Chatbot Arena and the Elo rating system - Part 1

13 minute read

Published: June 20, 2024

Chatbot Arena, developed by members from LMSYS and UC Berkeley SkyLab, is a benchmark platform designed to evaluate large language models (LLMs) through anonymous, randomized battles in a crowdsourced environment. Launched in May 2023, it has been continuously updated to reflect the latest advancements in the field. The platform’s leaderboard is widely regarded as one of the most credible sources for ranking LLMs. The screenshot below highlights the competitive landscape featuring major players in the LLM space.

But how do we get this leaderboard? What exactly is the Arena Elo score? Is this ranking manually decided by a panel of experts? How can a newly released model get so many votes and climb the ranks so quickly? And why do people trust this leaderboard so much? The answer to all these questions lies in the Elo rating system, a fascinating method used to rank competitors in a variety of games and sports.

In this blog post, we’ll dive into the Elo rating system and explore how it works.
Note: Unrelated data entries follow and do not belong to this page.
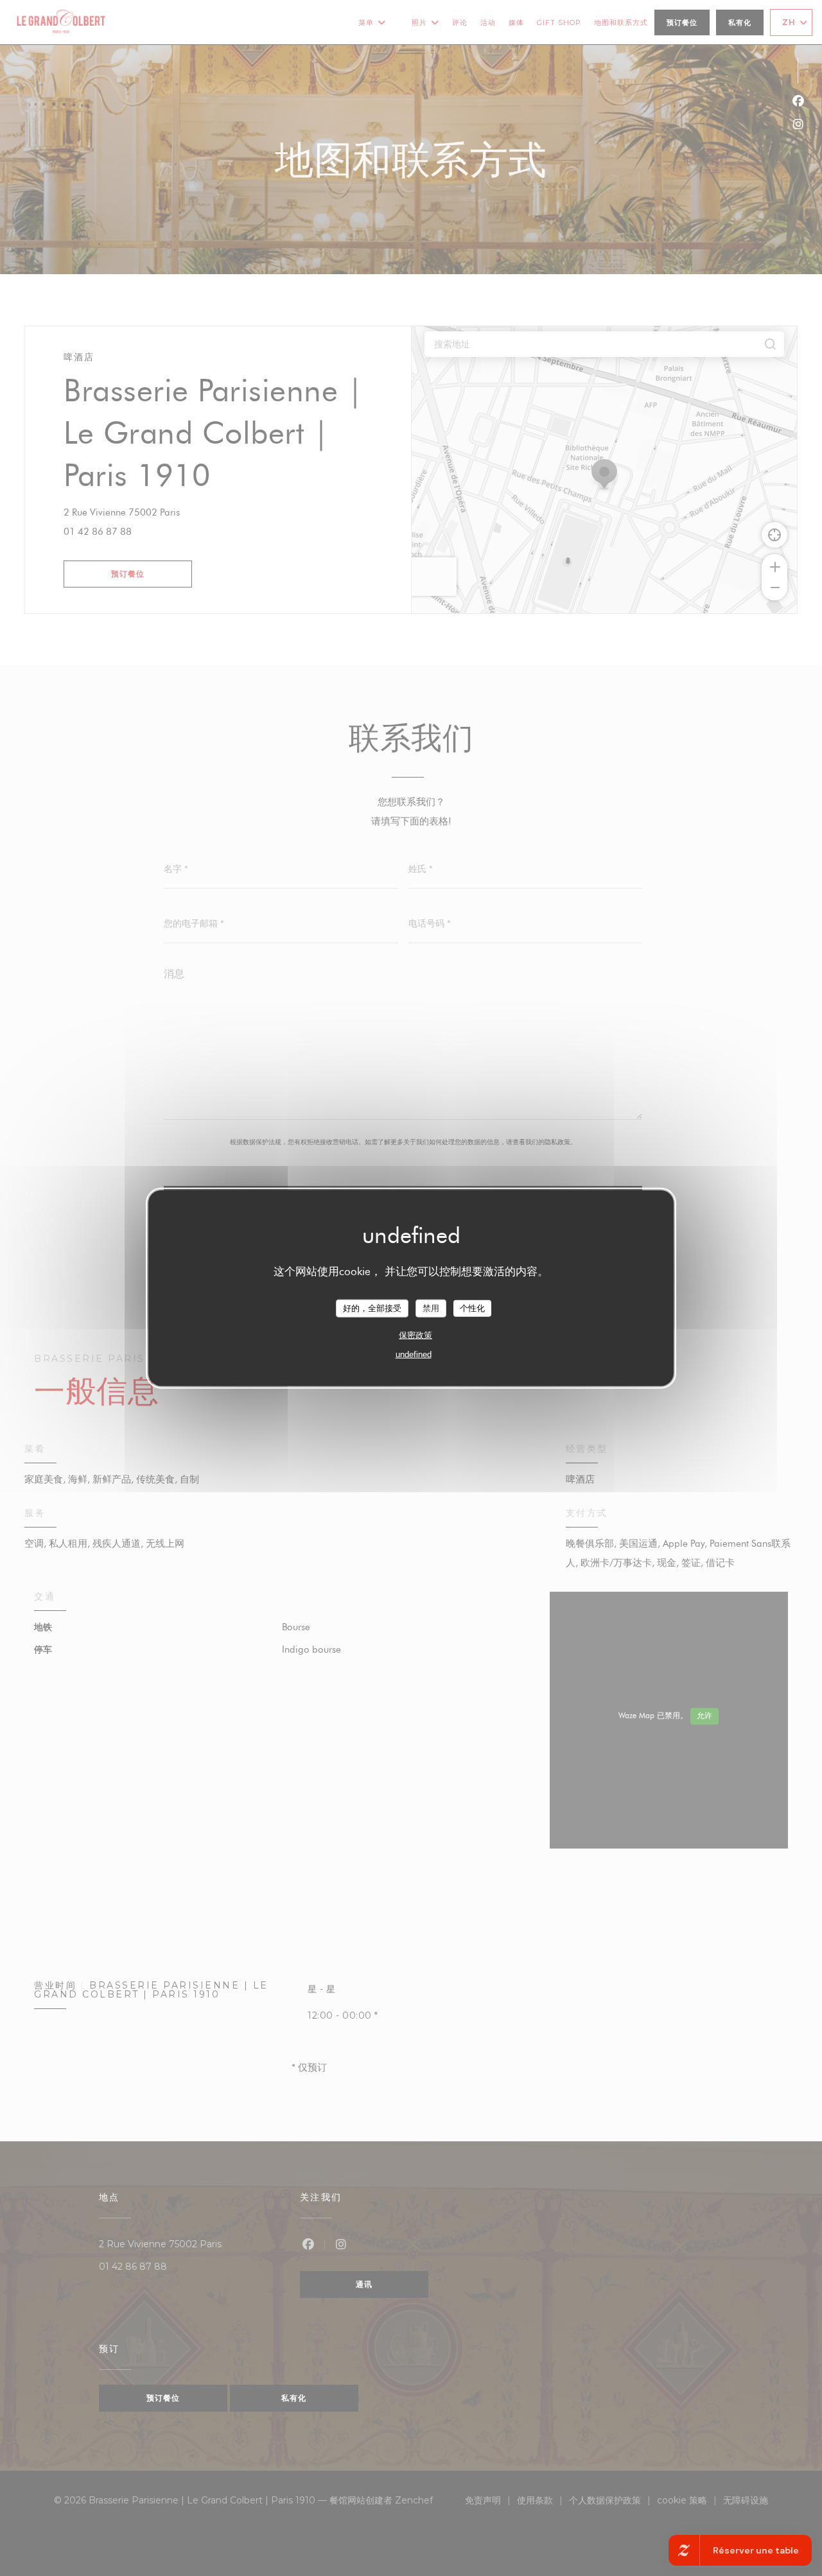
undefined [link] (414, 1354)
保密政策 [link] (415, 1334)
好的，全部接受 (372, 1308)
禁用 (431, 1308)
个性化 (472, 1308)
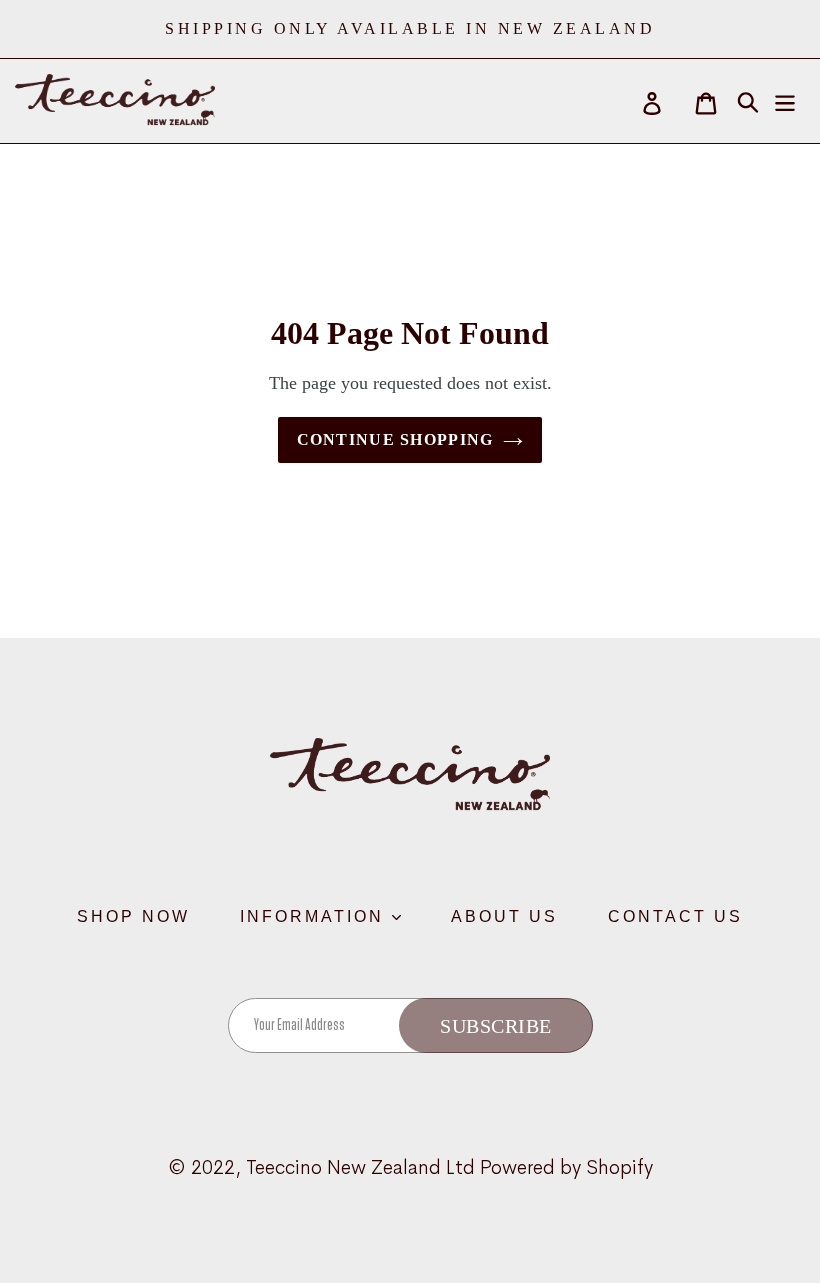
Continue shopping (395, 439)
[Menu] (786, 101)
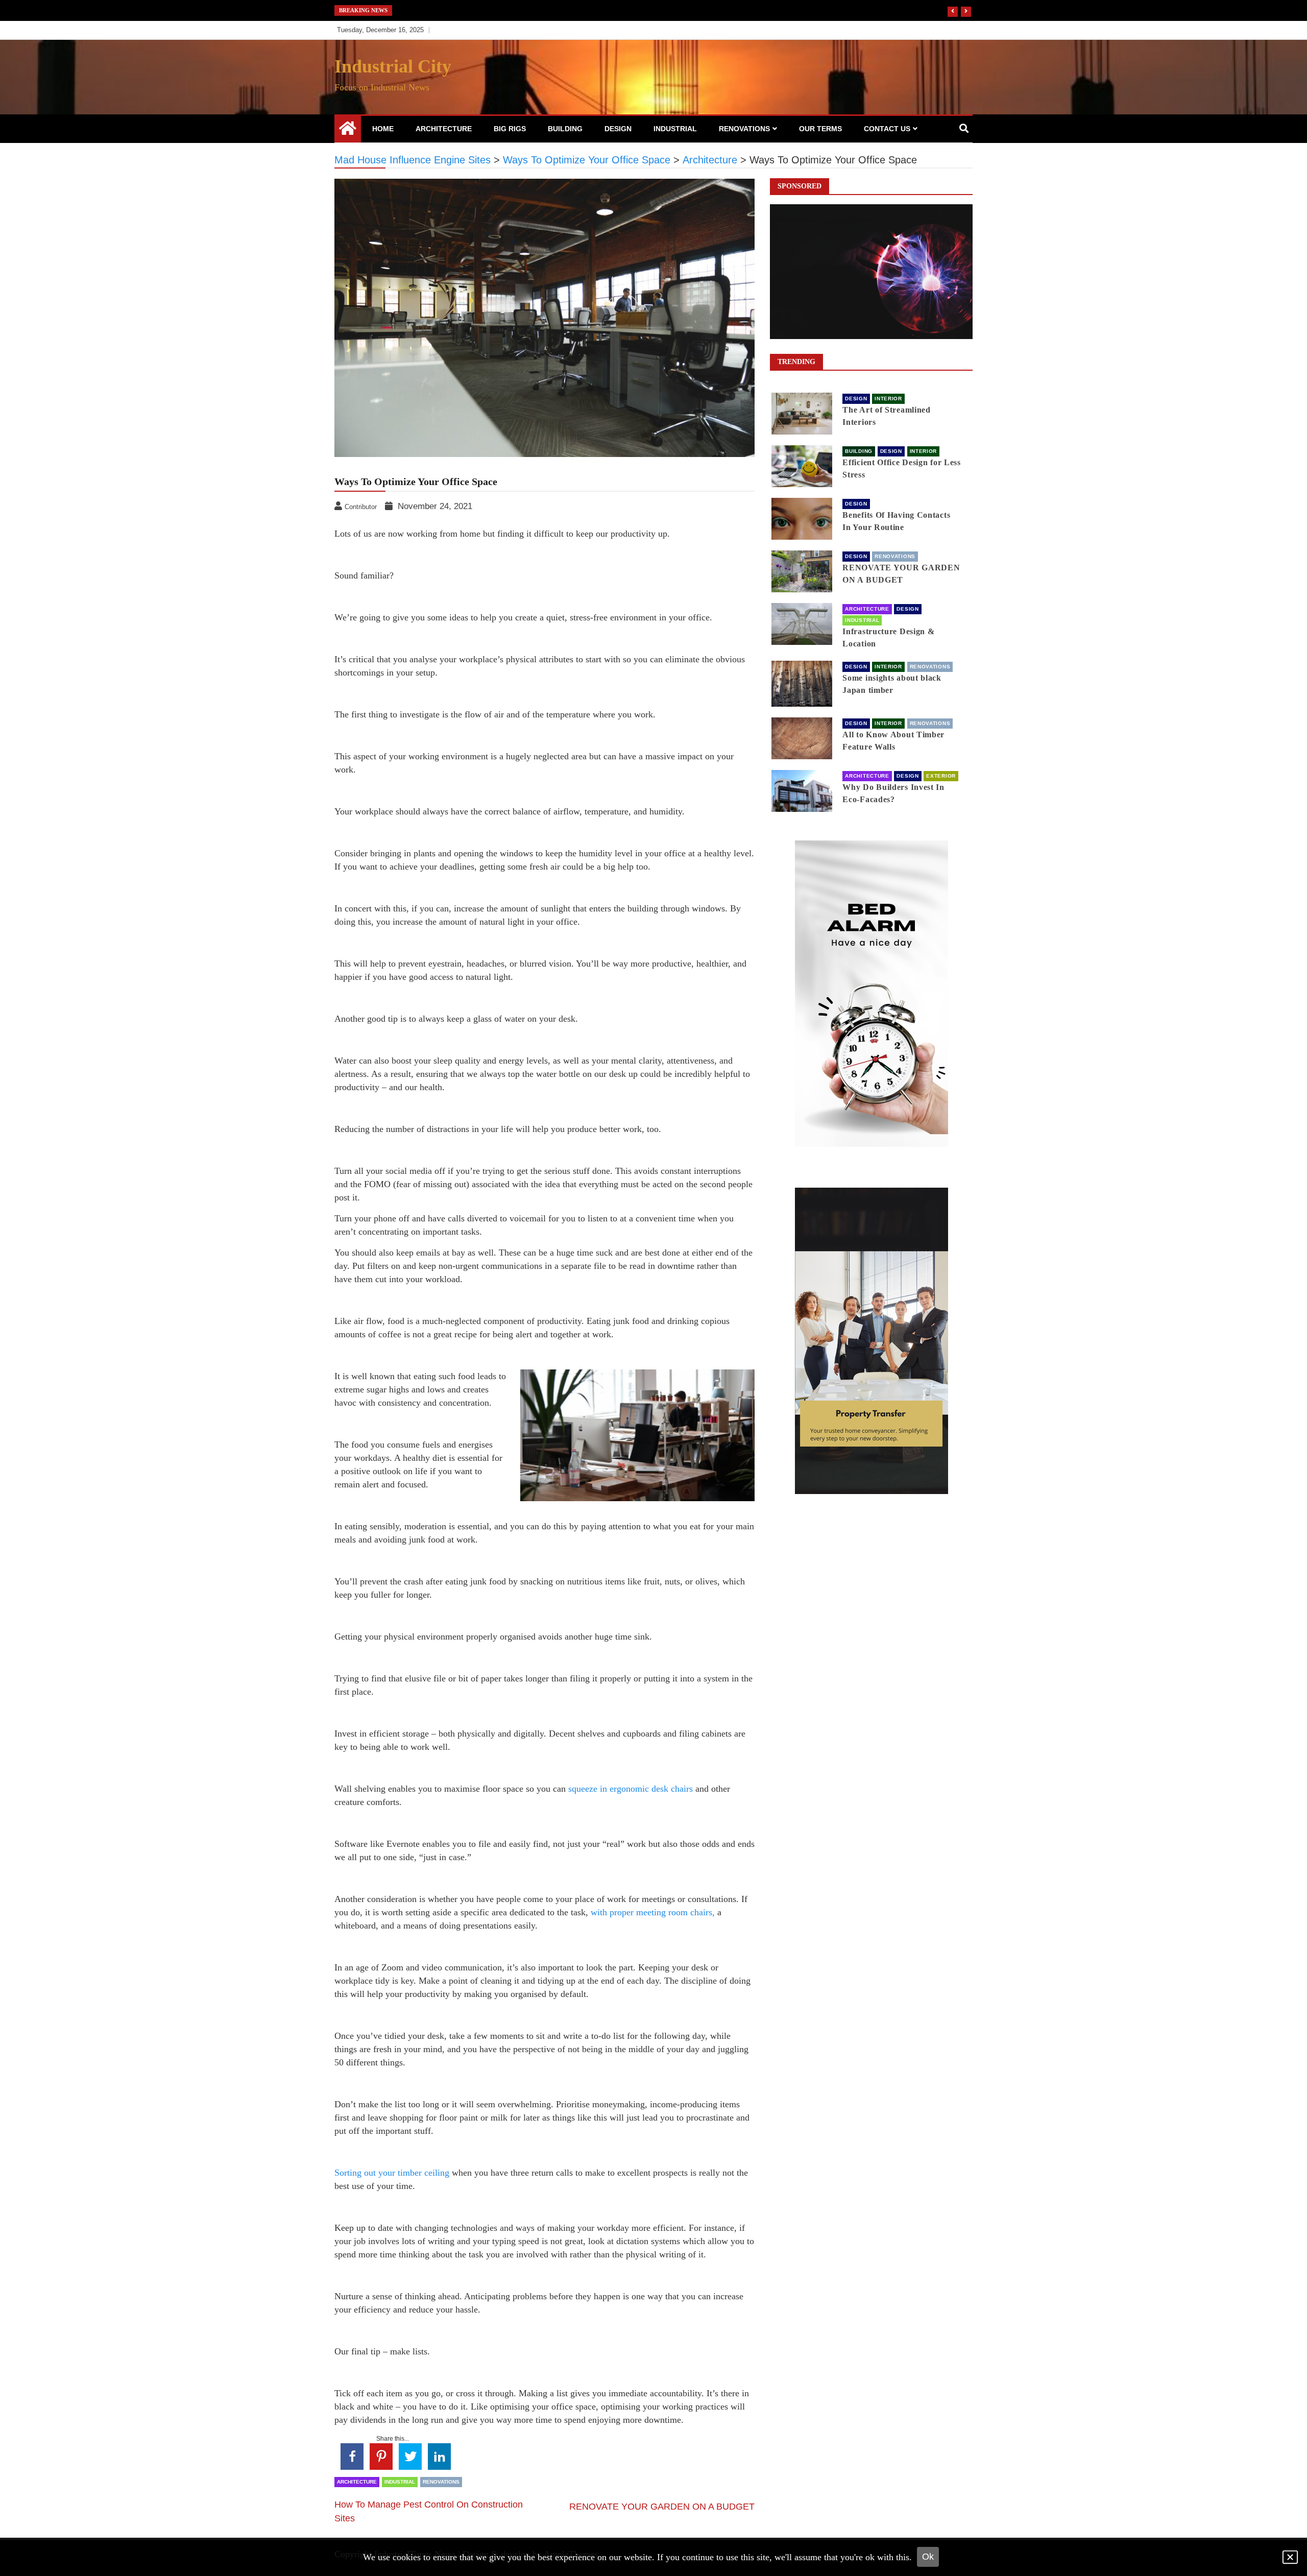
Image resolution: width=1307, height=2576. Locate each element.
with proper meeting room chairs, (653, 1912)
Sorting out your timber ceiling (391, 2173)
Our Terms (820, 129)
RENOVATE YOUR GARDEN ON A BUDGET (662, 2506)
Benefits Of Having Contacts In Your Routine (896, 521)
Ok (928, 2556)
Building (565, 129)
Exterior (941, 776)
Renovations (744, 129)
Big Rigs (510, 129)
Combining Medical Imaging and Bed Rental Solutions (501, 10)
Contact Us (887, 129)
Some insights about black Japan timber (891, 683)
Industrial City (392, 66)
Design (618, 129)
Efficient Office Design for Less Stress (901, 468)
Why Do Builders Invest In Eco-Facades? (893, 793)
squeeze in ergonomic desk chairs (630, 1789)
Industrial (675, 129)
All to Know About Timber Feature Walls (893, 740)
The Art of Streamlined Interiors (886, 415)
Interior (888, 398)
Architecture (444, 129)
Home (383, 129)
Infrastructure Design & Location (888, 637)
This is the first part of a series where we’ll break down the basics and show you why it’s such a popular way to rank players – and chatbots!

Why Elo rating system?

In the quest to identify the best models or to determine which ones outperform others, an impartial and reliable leaderboard becomes essential. One way to build such a leaderboard is if you can compute some metrics like accuracy and simply rank the models based on accuracy scores from high to low. Benchmarking LLMs, however, poses significant challenges due to the open-ended nature of user queries. Traditional metrics fall short in evaluating these models automatically, as they must account for numerous perspectives and the complexities of nuanced responses.

user_query — A screenshot of ChatGPT.com which shows the open-ended nature of user queries

While some literature suggests using AI models as judges—like the popular MTBench [1], which utilizes GPT-4 as the evaluator—this approach has limitations. AI judges often struggle to grasp the subtleties in long and complex responses, especially in real-world use cases. This is because they don’t have feelings, motives and values like humans do. Simply put, they are not perfectly aligned with us yet. Thus, human evaluation remains indispensable. Platforms like Chatbot Arena leverage crowdsourcing to facilitate pair-wise comparisons, where models are pitted against each other in “battles” to determine which one performs better.

To convert these pair-wise comparisons into a meaningful ranking, we turn to the Elo rating system. The Elo rating system is particularly well-suited for this purpose due to its advantageous properties in benchmarking based on pairwise comparisons:

Scalability: The Elo rating system can handle a large number of models efficiently. It doesn’t require extensive data for every possible model pair, making it feasible to benchmark numerous models.
Incrementality: New models can be evaluated with relatively few trials. This feature allows for quick integration and assessment of new entries into the ranking system.
Unique Order: The Elo system provides a clear, unique ranking for all models. For any two models, it can determine which one ranks higher or if they are tied, ensuring a straightforward and comprehensible leaderboard.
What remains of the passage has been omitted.